• SUPPLIED DATA:

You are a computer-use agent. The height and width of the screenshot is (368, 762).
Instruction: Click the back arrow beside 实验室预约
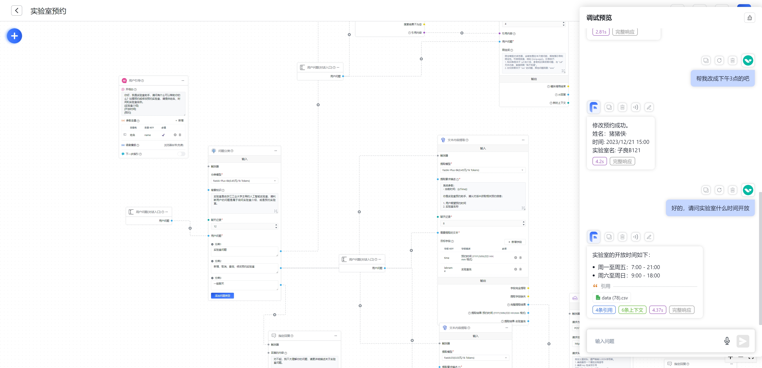[17, 11]
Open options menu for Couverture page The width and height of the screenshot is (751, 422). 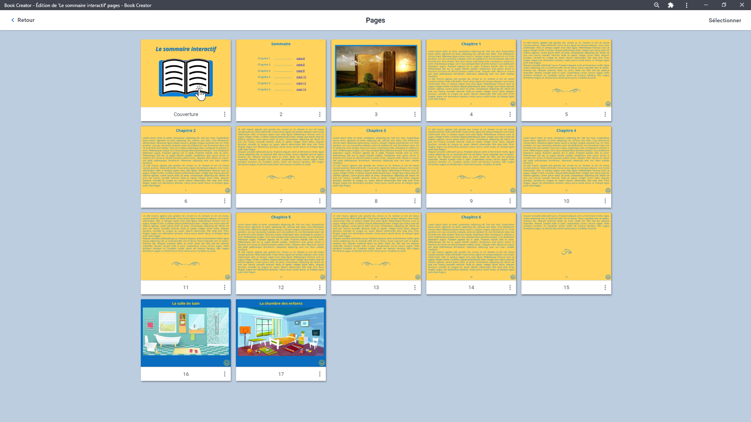point(225,114)
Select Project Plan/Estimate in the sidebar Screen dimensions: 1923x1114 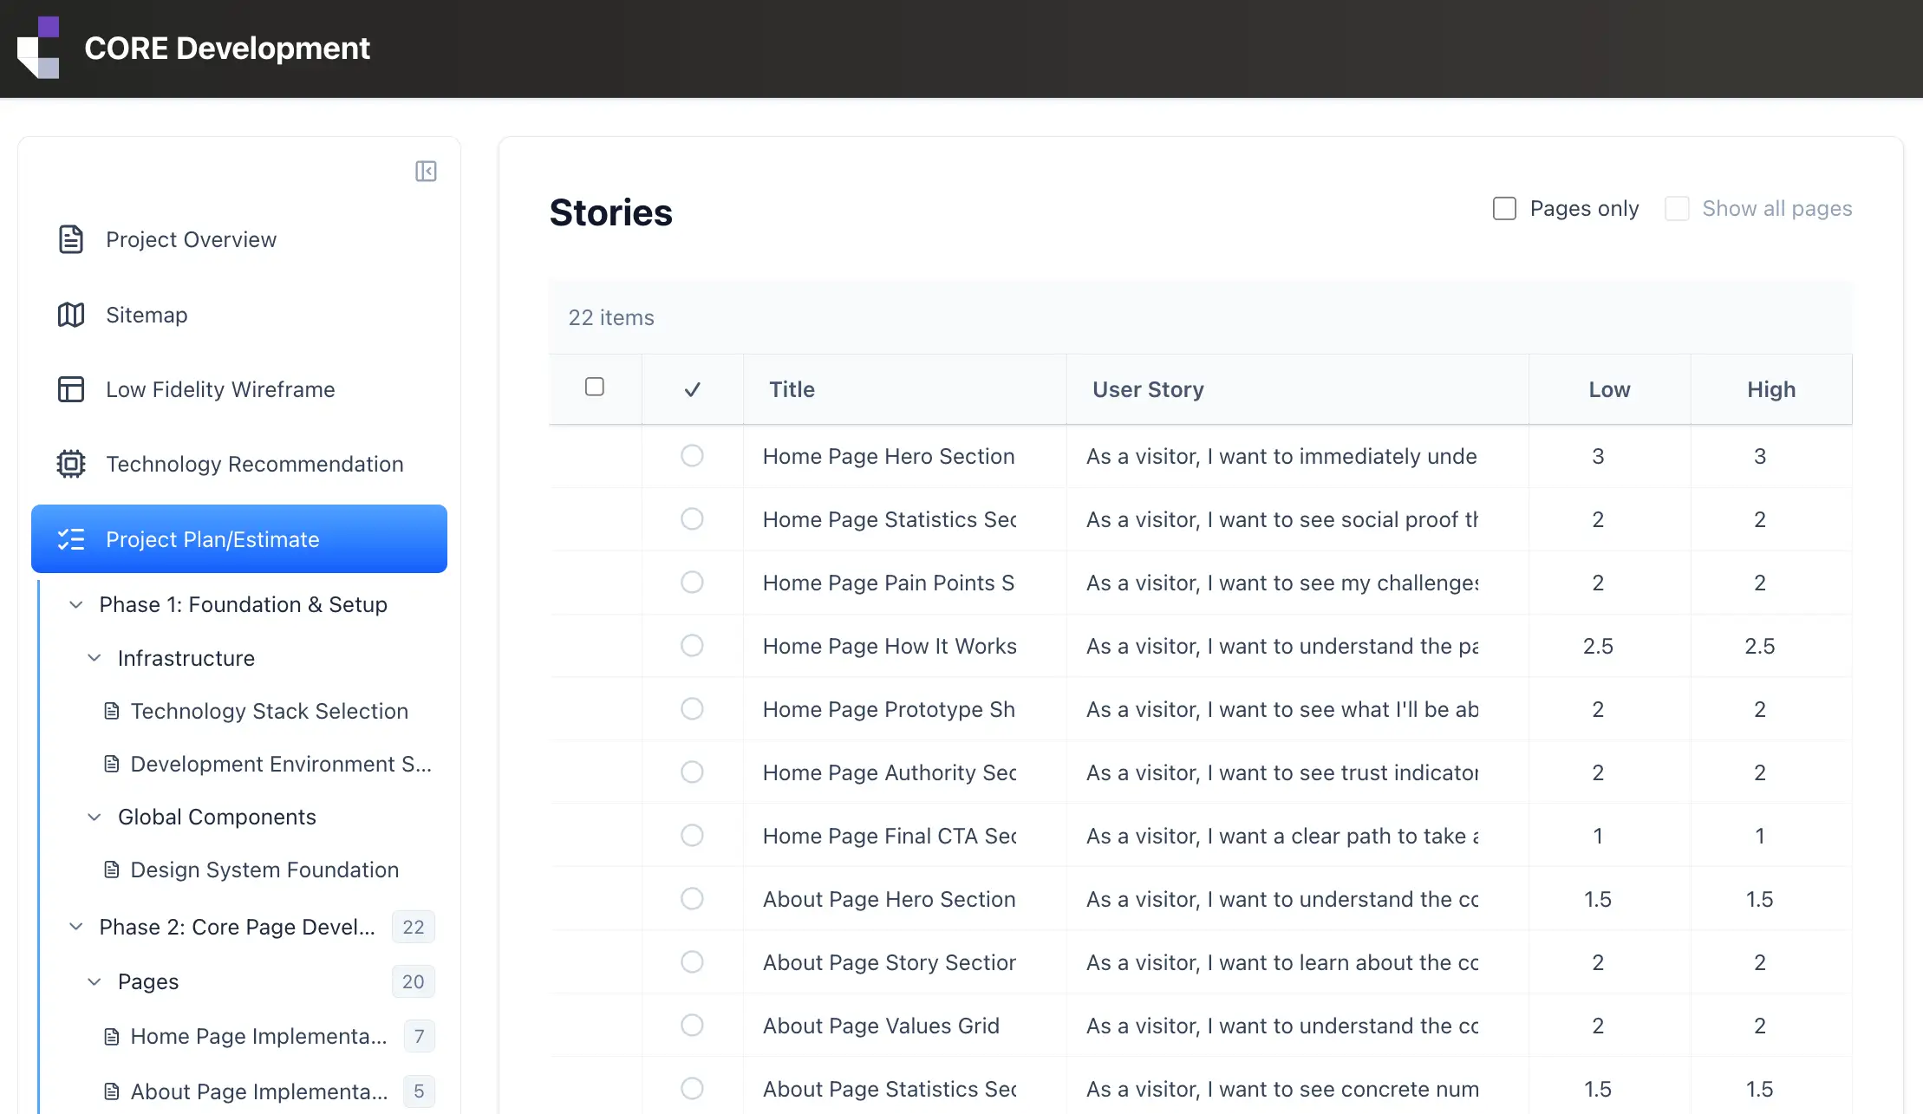point(212,538)
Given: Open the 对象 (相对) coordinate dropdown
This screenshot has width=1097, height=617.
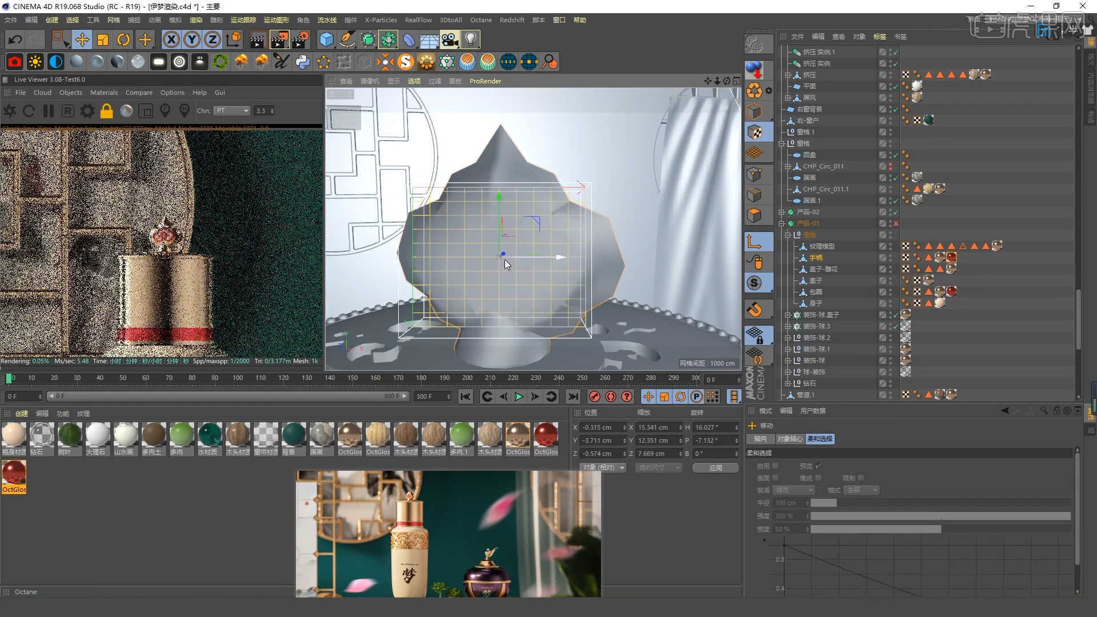Looking at the screenshot, I should tap(603, 467).
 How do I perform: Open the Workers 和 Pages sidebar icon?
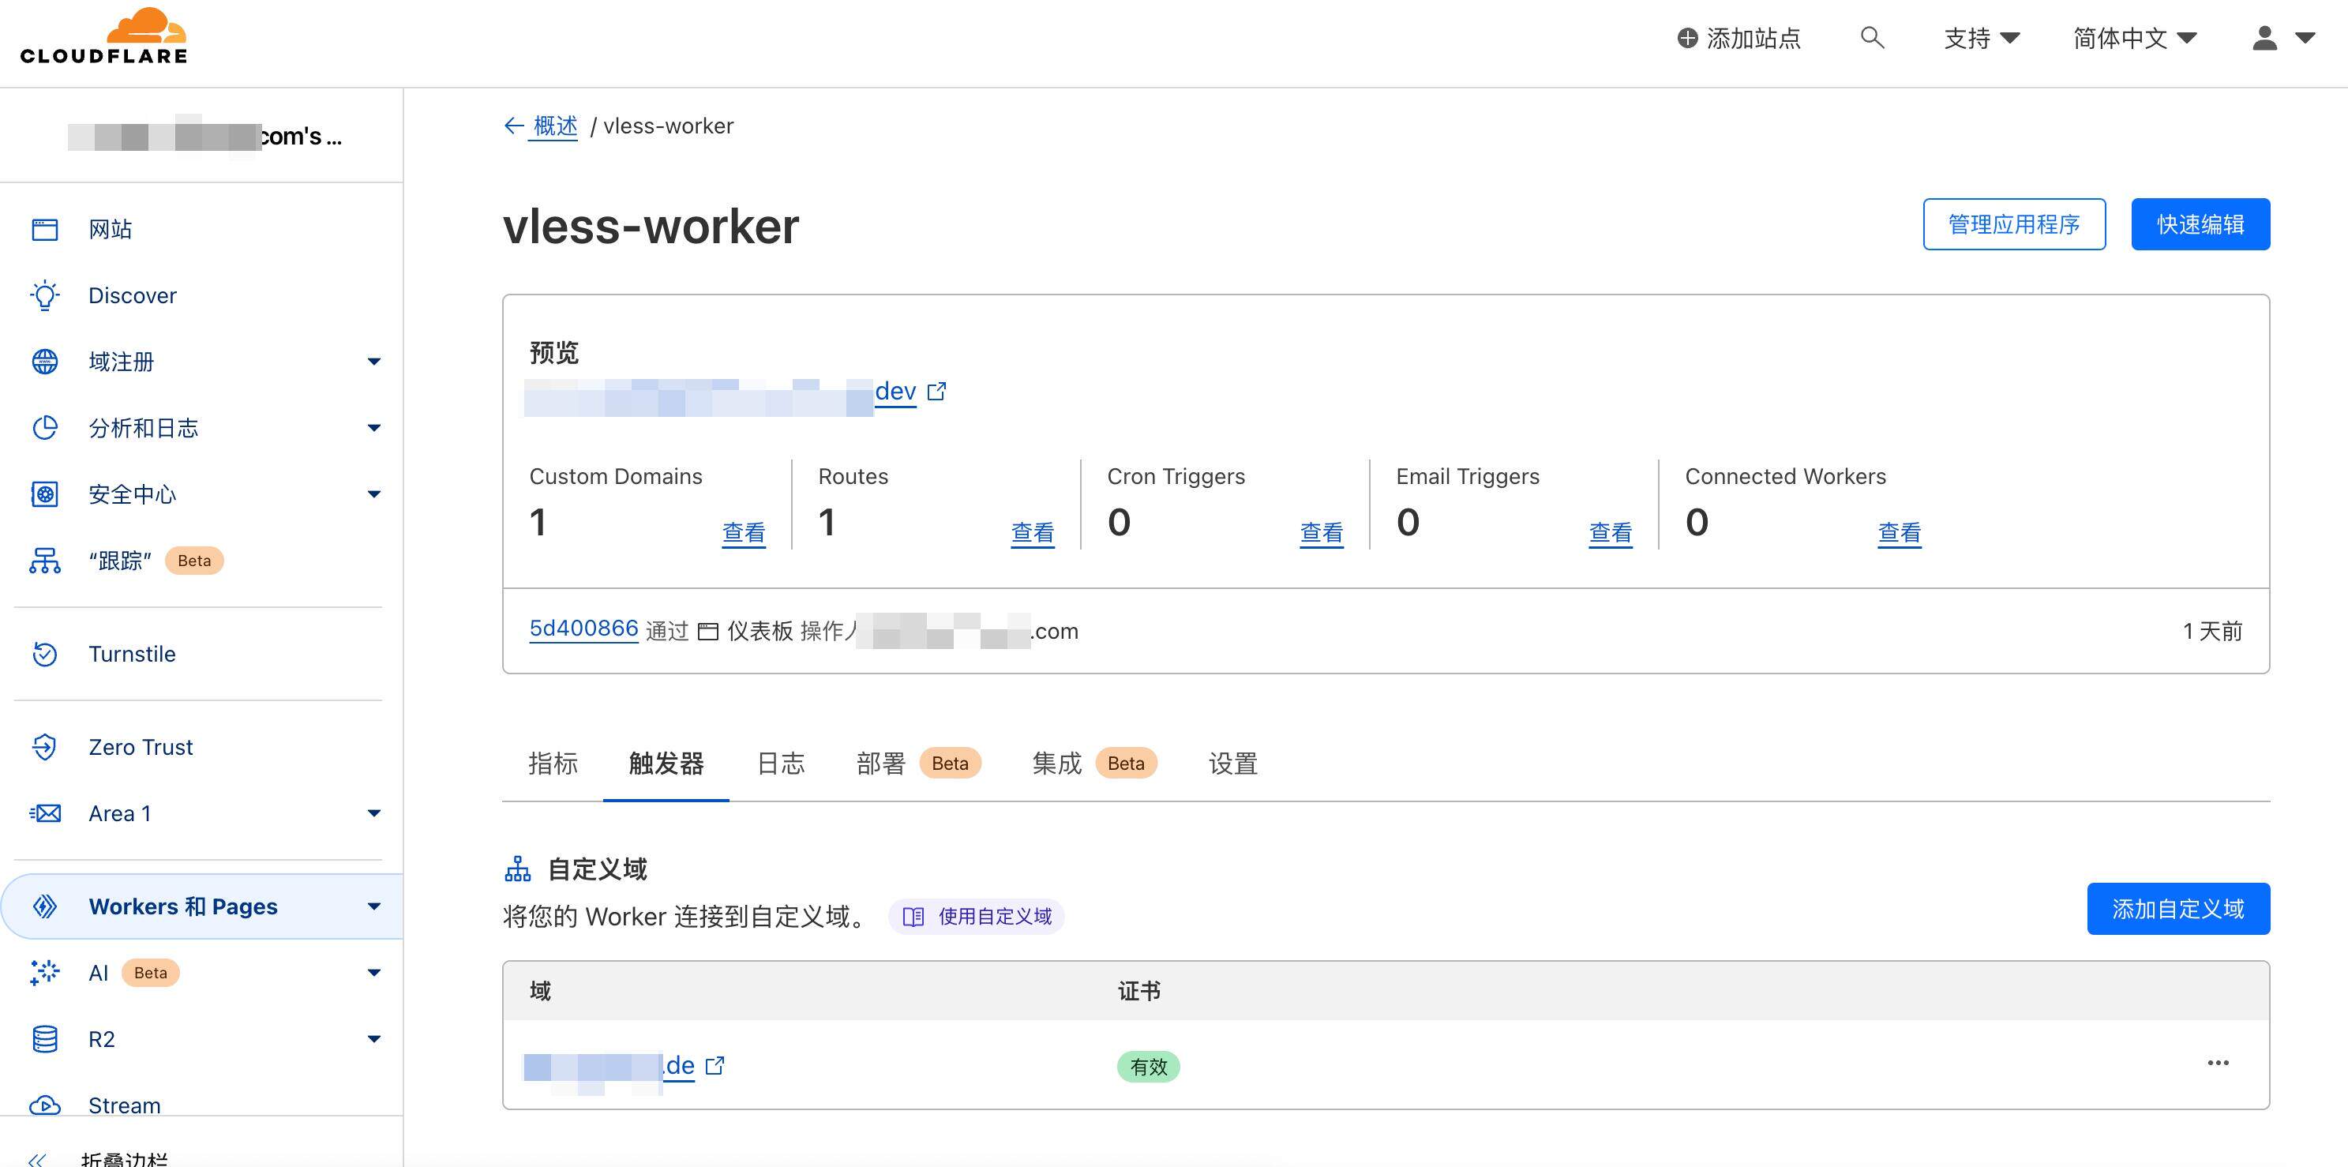pos(44,905)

• AIM OF THE EXERCISE: Your answer should hold only the lines from the line with "How do I perform: Open" through the closing line of the records, restated exactly and free of pictures.

• WRITTEN SOLUTION:
 How do I perform: Open the Workers 和 Pages sidebar icon?
pos(44,905)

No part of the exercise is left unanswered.